Can we call the coefficient of an algebraic expression a constant?

For example, in $6y$ is the $6$ a constant?

Answer 1

The number $6$ is fixed and , in the expression $6y$ it is constant, in the sense that we can chose any value for $y$ , but the expression indicate that this value is always multiplied by the constant number $6$. Obviously the expression $6y$ is not a constant if we can chose different values of $y$.

Answer 2

For the polynomial $$ P(x) = a_0+a_1x+a_2x^2+...a_nx^n $$the constants,$$ a_0, a_1,a_2,...,a_n$$ are called coefficients.

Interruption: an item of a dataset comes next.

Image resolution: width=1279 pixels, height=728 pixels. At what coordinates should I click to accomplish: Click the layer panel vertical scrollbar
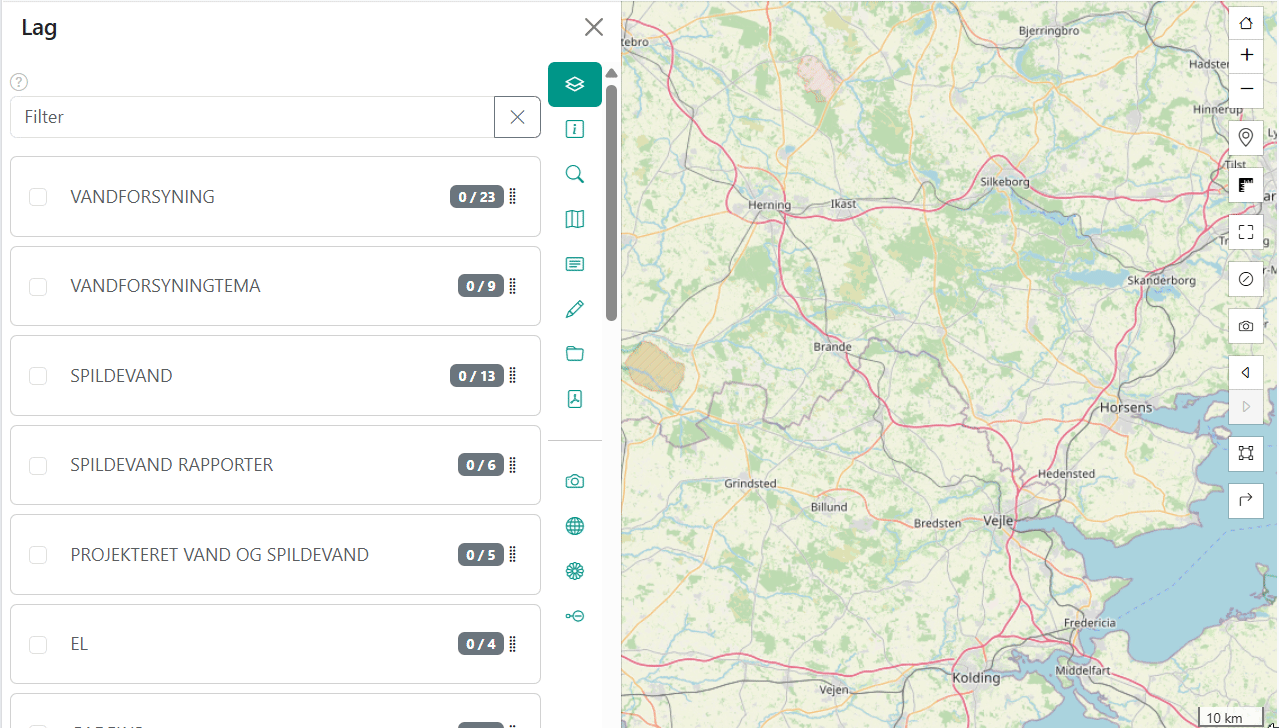[611, 200]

They are constants but using the word constant may apply only to $a_0$

Answer 3

According to the Clark's Dictionary of Analysis, Calculus, and Differential Equations, a constant is

A quantity that does not vary. A symbol that represents the same quantity throughout a discussion.

And, according to the Krantz's Dictionary of Algebra, Arithmetic, and Trigonometry,

Given an equation in a variable $x$, any part of the equation that is independent of $x$ is a constant term.

So, in these senses: yes, we can say that the coefficients of algebraic expressions are constants.

But note that some constants are not coefficients and "variable coefficients" appear in some contexts.